Of course put in these terms, most people would agree that discriminating quotas are not necessary. And that being Jewish or Muslim or black or disabled or gay or married or young or old are not the deciding factors of one's political ideology. Nor of one's character. So then why is class? And why are the anti-Eton insults that fly so flippantly across the Commons and in the press, tolerated and encouraged? Would we abide any other form of abuse? The response to Andrew Mitchell's 'pleb' comment demonstrates that we do not.

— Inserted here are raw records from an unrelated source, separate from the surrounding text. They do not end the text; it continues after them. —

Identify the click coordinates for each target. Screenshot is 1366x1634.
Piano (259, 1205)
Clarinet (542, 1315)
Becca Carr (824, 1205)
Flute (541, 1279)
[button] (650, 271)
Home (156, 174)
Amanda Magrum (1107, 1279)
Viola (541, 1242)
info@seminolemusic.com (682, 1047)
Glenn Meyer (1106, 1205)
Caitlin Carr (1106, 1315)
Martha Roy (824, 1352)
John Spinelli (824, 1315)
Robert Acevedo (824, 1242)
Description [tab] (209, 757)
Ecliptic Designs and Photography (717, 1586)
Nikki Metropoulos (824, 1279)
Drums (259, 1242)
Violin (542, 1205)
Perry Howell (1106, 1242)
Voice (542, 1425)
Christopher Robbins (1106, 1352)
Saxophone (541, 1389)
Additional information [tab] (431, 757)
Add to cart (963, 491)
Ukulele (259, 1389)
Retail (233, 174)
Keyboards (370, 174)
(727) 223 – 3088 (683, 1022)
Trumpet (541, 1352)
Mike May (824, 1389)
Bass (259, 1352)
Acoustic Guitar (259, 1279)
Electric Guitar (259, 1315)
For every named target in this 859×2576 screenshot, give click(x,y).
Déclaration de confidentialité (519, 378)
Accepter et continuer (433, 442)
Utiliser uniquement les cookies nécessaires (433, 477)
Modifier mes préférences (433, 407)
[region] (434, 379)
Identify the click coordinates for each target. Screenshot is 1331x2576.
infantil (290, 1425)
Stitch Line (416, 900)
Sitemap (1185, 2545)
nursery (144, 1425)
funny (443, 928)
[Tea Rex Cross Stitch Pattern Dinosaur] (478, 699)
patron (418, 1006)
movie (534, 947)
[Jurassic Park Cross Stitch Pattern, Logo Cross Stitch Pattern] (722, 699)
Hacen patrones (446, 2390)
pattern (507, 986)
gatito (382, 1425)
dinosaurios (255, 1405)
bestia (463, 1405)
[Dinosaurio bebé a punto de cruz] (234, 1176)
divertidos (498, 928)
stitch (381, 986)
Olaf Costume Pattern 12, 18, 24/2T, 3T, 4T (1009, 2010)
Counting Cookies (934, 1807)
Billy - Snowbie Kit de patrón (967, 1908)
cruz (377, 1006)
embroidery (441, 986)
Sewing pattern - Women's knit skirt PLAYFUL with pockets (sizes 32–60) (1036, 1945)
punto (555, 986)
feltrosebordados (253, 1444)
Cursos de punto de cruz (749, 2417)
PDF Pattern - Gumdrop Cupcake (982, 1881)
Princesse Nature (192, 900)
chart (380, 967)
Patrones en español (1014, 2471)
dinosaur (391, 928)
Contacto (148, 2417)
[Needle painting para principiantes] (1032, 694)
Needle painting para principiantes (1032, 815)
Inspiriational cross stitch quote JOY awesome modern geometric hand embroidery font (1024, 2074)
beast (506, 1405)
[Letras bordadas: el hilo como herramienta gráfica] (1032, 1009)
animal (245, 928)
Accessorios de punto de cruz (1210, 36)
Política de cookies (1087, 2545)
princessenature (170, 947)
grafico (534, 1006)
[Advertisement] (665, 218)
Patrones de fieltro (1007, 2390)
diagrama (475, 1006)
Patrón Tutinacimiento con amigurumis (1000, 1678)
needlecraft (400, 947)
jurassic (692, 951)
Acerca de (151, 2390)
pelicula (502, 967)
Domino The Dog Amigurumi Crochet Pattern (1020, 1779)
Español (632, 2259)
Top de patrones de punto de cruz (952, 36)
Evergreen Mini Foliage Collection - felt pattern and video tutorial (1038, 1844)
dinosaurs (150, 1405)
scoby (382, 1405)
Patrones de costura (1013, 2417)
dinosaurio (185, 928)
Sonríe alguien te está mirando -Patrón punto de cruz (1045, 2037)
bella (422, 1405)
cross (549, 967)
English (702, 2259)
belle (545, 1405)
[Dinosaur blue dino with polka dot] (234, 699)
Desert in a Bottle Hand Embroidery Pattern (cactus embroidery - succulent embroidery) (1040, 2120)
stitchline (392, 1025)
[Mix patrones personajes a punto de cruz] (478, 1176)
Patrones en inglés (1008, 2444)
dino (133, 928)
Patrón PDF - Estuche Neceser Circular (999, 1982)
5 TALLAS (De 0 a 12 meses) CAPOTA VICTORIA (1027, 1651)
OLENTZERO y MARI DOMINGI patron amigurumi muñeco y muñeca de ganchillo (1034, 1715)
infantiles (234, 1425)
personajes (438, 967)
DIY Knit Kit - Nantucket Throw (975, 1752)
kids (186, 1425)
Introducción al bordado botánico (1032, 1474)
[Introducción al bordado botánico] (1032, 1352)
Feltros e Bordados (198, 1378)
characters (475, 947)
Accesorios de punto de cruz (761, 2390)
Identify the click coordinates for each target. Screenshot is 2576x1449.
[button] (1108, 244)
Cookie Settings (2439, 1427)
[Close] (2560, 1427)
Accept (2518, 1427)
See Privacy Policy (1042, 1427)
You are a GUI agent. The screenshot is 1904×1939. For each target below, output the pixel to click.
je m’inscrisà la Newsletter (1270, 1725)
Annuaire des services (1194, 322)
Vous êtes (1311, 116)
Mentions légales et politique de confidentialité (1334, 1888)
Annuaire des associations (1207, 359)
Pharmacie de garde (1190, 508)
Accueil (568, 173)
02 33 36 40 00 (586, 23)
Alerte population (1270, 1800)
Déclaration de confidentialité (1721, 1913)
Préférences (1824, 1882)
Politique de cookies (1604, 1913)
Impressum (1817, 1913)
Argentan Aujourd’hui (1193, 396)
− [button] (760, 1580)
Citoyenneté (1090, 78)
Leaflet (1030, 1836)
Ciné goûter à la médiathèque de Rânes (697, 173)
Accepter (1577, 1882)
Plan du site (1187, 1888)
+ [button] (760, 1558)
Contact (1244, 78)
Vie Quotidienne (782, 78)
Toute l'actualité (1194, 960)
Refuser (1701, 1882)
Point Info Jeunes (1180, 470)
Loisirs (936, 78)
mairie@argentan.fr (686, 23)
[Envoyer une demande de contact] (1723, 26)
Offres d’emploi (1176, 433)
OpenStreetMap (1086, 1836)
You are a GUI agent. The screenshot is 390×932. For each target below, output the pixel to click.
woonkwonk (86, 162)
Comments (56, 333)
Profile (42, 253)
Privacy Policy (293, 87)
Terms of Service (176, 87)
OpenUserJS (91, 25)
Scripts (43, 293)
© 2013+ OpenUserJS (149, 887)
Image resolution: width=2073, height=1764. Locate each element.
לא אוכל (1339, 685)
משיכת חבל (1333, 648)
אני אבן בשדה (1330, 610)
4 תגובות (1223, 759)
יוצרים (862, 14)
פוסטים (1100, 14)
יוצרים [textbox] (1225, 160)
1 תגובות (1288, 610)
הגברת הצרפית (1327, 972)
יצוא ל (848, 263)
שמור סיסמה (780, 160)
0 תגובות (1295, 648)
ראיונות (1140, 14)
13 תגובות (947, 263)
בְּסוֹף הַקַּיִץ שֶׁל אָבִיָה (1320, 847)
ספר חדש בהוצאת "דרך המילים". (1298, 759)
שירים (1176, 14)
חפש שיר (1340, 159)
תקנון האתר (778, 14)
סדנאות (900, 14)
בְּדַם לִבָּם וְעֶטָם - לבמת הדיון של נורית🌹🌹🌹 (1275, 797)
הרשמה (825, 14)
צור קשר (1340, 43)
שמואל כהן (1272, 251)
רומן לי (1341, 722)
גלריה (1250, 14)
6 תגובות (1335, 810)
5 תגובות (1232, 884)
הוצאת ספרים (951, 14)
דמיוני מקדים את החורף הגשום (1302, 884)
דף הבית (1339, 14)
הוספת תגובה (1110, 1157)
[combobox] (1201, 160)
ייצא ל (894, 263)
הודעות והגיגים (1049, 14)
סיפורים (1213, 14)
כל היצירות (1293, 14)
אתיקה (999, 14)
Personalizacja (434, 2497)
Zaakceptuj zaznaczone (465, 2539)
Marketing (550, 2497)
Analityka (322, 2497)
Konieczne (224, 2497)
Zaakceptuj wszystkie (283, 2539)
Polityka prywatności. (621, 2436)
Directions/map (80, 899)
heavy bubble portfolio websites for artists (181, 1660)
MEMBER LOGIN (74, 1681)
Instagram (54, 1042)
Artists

There is of course the old argument that in insulting the privileged we are not picking on the weak - we are merely bullying the bully so to speak. But this sentiment not only patronises the poor, it also singlehandedly sanctions discrimination and harassment, while igniting class tensions and prejudices that our society would do far better without.

If Miliband is serious about uniting the country into one nation, then he must stamp out his party's inflammatory class rhetoric. If any part of the public is serious about getting their specific views heard, then they must vote and lobby and stand for election.

Nobody is defending Mitchell's alleged remarks. If they are true, then he was right to go because they smack of pomposity and disregard. But it is these characteristics themselves that we should seek to remove from power. Across all parties, across all classes. Not simply those men demarcated by an old school blazer.